No, thinks Johnny, turning from the fridge, I am not a product. Products are perfect. They have beautifully designed labels that wrap around perfect tin. Their innards are sealed in and preserved. Wonderful people design products, people with disposable income, takeaway coffee in their hands. They sit round tables and have lengthy discussions about target markets, cross-cutting commercial cleavages, lifestyle, image, the hard sell. I was designed by a dick, thinks Johnny, a lazy dick with no knowledge of the market. There was no table, no takeaway coffees, no talk of commercial possibility or love. I'm rotting inside. Unpreserved. I was aimed at no one, designed with no one in mind, shaped to fit the hands of nothing.

Johnny stands among the cereals, shoulders hunched with envy. Which aisle contains the tinned hearts? Under which heading has love been preserved?

9
The Rat

THE SMELL OF
rotting rubbish has made its way down the lane, through a closed window and into Colin's nostrils. They flare in disgust. His bedroom is filthy; the sheets that surround him haven't been washed in over a year. He knows he has one more minute in bed before he has to get up, before an alarm will sound and he will have to shower and go to work.

If you were in the room, you'd find it difficult to determine the origin of the smell of rotting food and dog shit. Outside, you'd say, surely outside. But then your eyes would be drawn to the infested chest of drawers, choking on its wet, brown contents. On the floor, there are many piles of dirty plates, clothes and magazines. This is a room that a girl will never be brought back to. This is a room that only Colin will see. He is secretly, and ever so gently, breaking apart.

The infestation starts somewhere in the recesses of his brain; if you were to try, that's where you'd diagnose the first signs of rot and fury. How do you begin to pick apart
a brain? I guess you'd try to find some idea or principle, some memory or piece of faith that suddenly went bad, turned, changed, was hollowed out by some unknown and careful bacteria. Too late now. His whole brain's gone rotten, both milky hemispheres. Disdain and unhealth mess up his insides, stake him out, fuck about with his eyes. A light goes out. His body is weary, struggling. Colin is a boy burnt out by strange failures in his brain.
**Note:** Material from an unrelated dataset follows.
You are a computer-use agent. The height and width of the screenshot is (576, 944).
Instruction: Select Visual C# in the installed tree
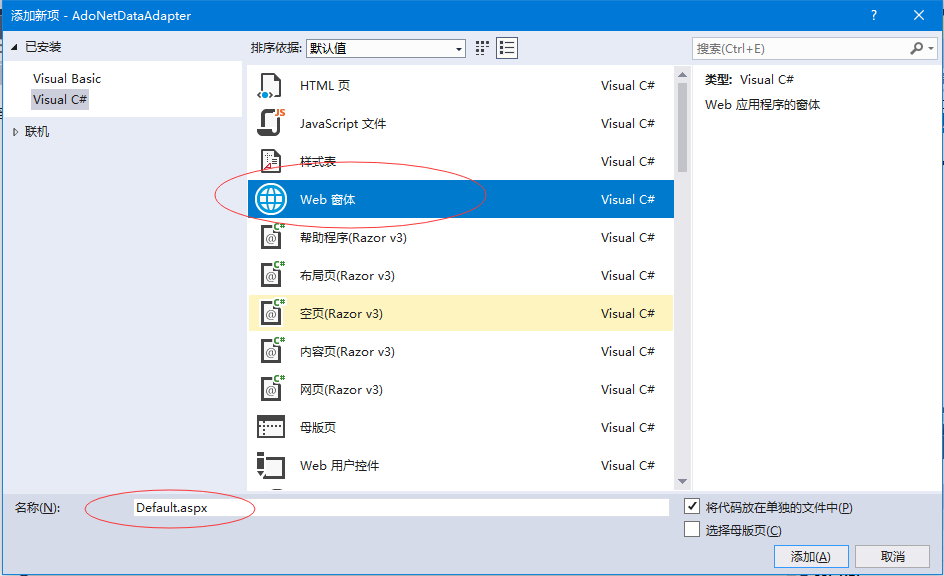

The infestation spreads. It smokes out of his pores and into his room. Everything in here looks as if it could never be moved, as if the contents have grown naturally into these discarded and obscene shapes, have grown brittle and will never regain flexibility, or be used again. The walls rejected Colin's posters long ago; they wilted and have since been destroyed, ripped underfoot, forgotten. He is running out of plates and cutlery; empty pizza boxes have been screwed up tight and thrown into one corner. His sheets are damp with dirt. The entire area by the window is wet to the touch.

Summer heats the room, causes it to boil. The stench of waste cannot be avoided and the infestation will only get worse. Colin is still able to wash, sanitise himself, spare the outside world for the time being, at least. But something has to give. Colin is aware that the pile of pizza boxes and at least two piles of clothes have developed communities. He's seen the spiders, he's seen the millipedes and the rat. He has allowed them to live. The insects are fickle – quick to feed on the fallen. They are reactionaries. Early converts to the culture of loathing. Colin hears the calling. He is the propagandist, the king of the parasites, equipped with an instinct for hurt, an unavoidable reflex to destroy.

Colin rolls over in bed, his face restless, cheeks flinching because of the sweat. Since being chucked out of The Bar
his mind has been on women. He'd spewed to think of them. He's been thinking about his last girlfriend, Marion, who left only last year.